I didn't tell my foster parents because I was scared of what they would think. In my teenage years, I was angry at the world. I had trouble finding a girlfriend and I had a hard time finding or keeping friends. For a time, I thought I was a homosexual but never really felt feelings toward men.
I got married at the age of 20 and had a daughter. I struggled with what my brother and that guy did to me when I was young. I hated them and I hated what they did to me. I became what I hated the most.
On March 15, 2009, I was sentenced to 5 to 10 years for molesting a female child. I felt like a monster, a pedophile. I didn't crave children, but my victim was very dear to me. I lost everything!
I believe God forgave me, but I couldn't forgive myself. I still have a hard time forgiving myself, for I know how much damage I've caused that little girl and her family and even my own family. I am slowly forgiving myself for the harm I've done.
I've been out of prison for six years. It may take the rest of my life to forgive myself. I have a great support team that helps me when I fall, and now that I have briefly told my story the healing can really begin.
2 comments:
We are beginning to understand more about the reactions men have had to early conditioning sexual abuse can inflict on someone. It is pretty common for someone who has been abused to be very confused about their own sexuality. Sometimes there is an aversion to any form of sex. Sometimes there is an obsessive need to make sense, to understand what happened to them and why; what was going through their abusers mind and what it felt like for them. In the latter cases, some may indeed re-enact their abuse with others or even in rare cases become abusers themselves.

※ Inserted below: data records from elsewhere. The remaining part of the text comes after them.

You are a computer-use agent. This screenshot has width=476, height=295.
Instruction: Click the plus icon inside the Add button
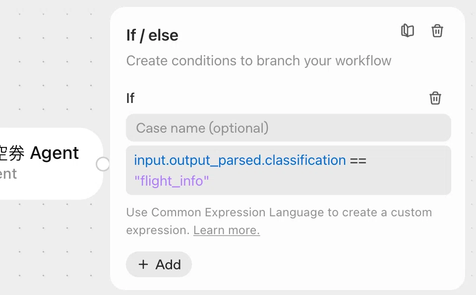tap(143, 264)
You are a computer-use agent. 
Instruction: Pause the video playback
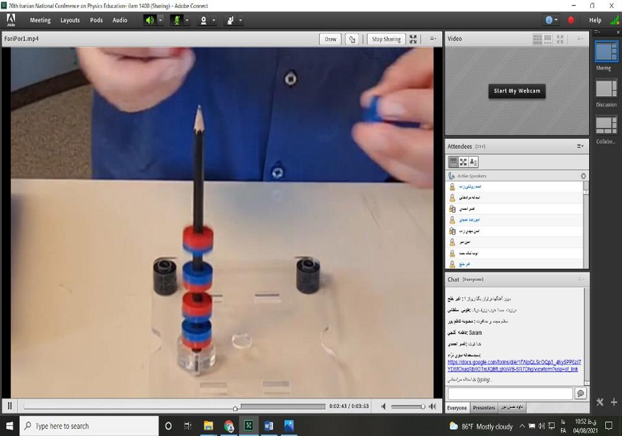tap(9, 406)
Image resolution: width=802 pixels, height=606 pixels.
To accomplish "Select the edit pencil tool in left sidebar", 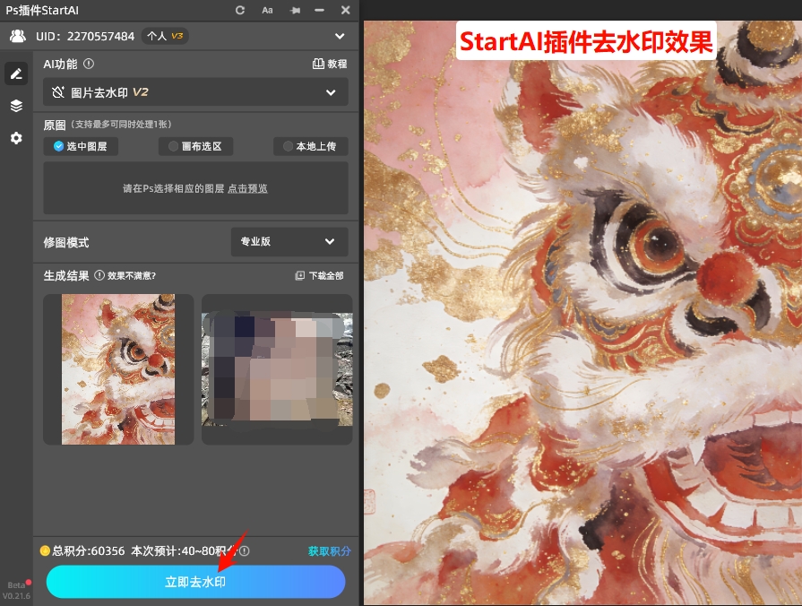I will tap(15, 73).
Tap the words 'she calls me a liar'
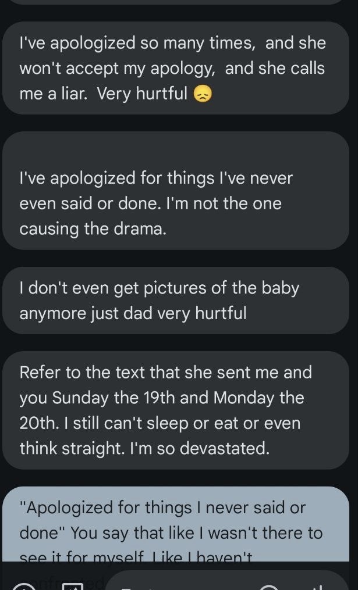Image resolution: width=358 pixels, height=590 pixels. coord(172,81)
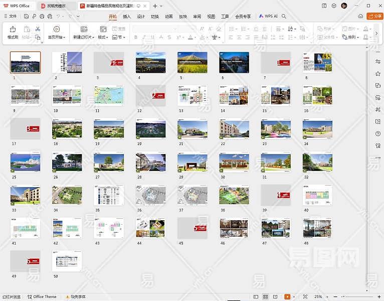The image size is (384, 301).
Task: Start slideshow from current slide icon
Action: (x=56, y=30)
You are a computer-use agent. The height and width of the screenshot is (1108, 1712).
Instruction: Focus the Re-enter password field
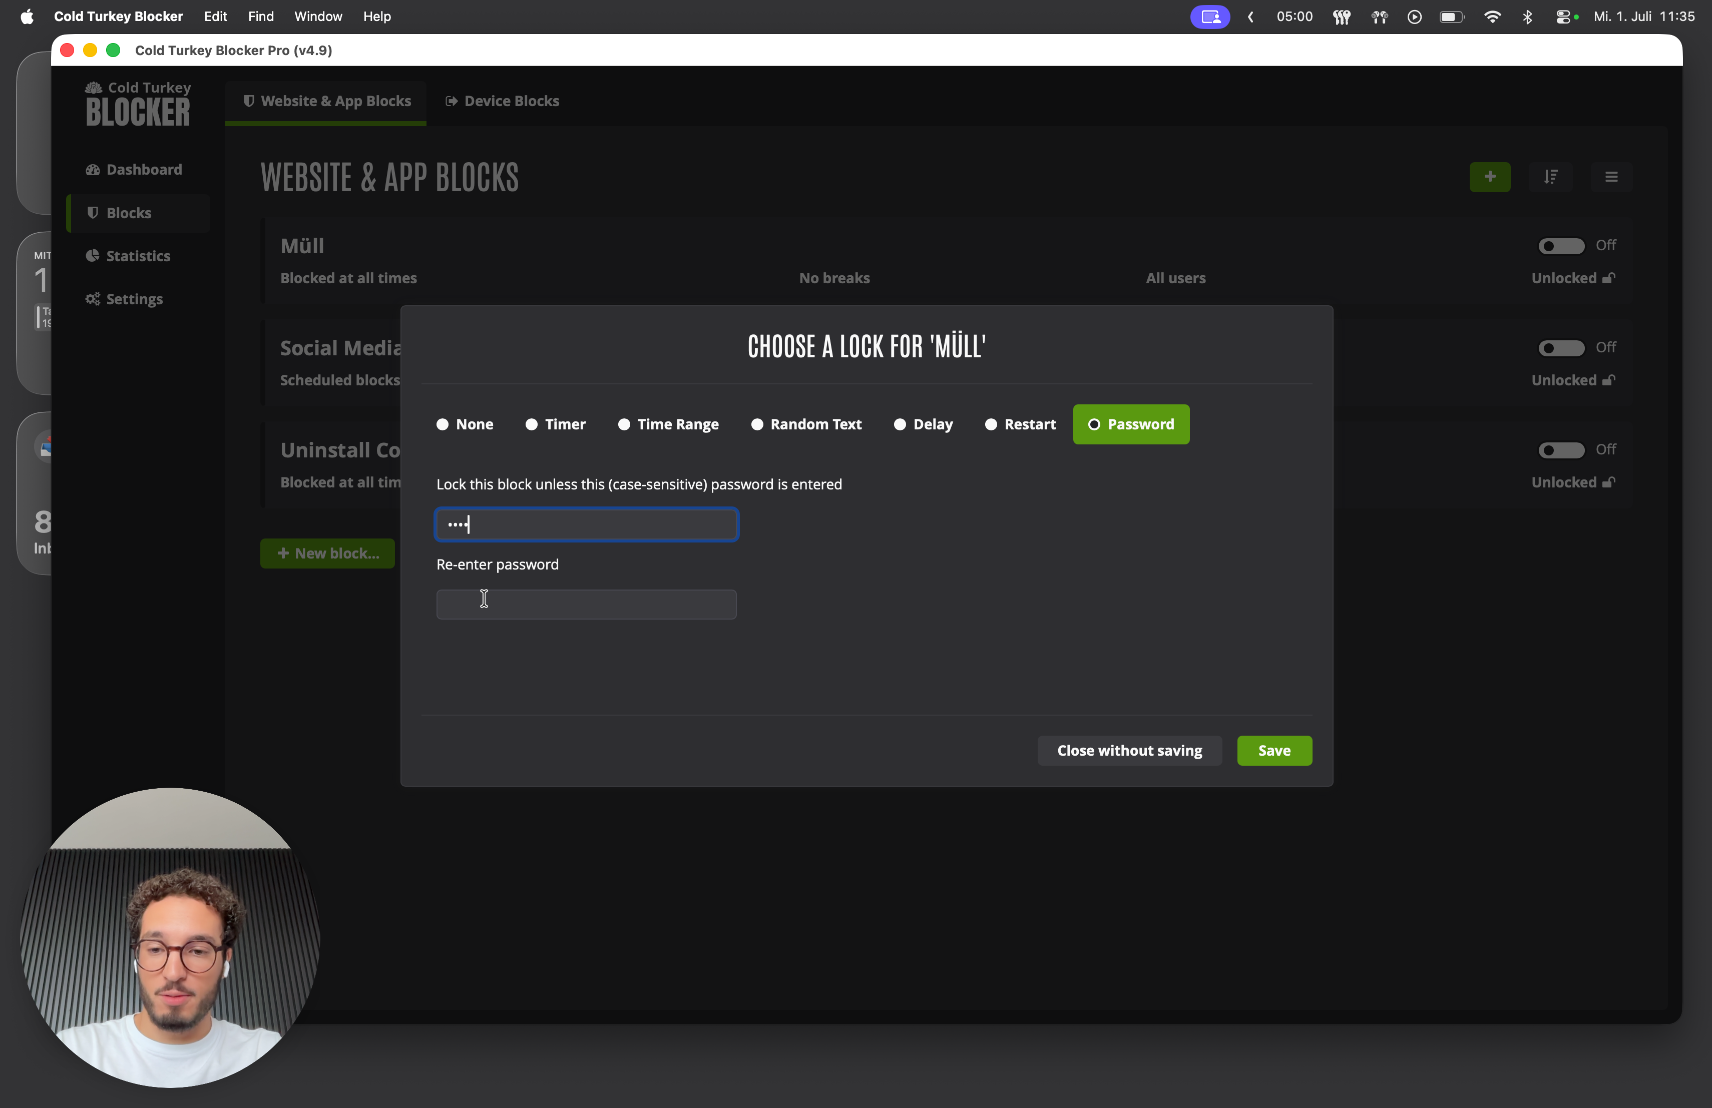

I personally believe this is due to not having anyone to talk to about what happened to them early on and how it is affecting them. It is very sad that with early intervention so much of this could be averted. But most men don't tell and for good reasons. A lot of times they are not believed and sometimes punished for being thought to spread lies about respected people. I never told myself for both of those reasons and there are others like the threats they received or retaliation.
I struggle all alone with my confusion and not having any degrees in Psychology at the age of 10, I did the best I knew how. It is easy to make bad choices when you have no information and the consequences can be devastating. I hope you were able to get some responsible help and can now make sense of an insane situation you went through. There is life after abuse but poor choices can severely alter one's course.
I pray that you are able to forgive yourself. What happened to you was not your fault. You are not alone by any means in that. You were conditioned to regard sex as a curiosity, recreation and harmless and it is not. I am not surprised at what eventually happened given that conditioning but I am encouraged and grateful that you are understanding and altering that conditioning and have a greater respect for the effects of what the misuse of the gift of our sexuality can have on a life.
God bless you my brother.
Chris
Thank you for taking this courageous step and sharing your story here. Your words will encourage and offer hope to many others.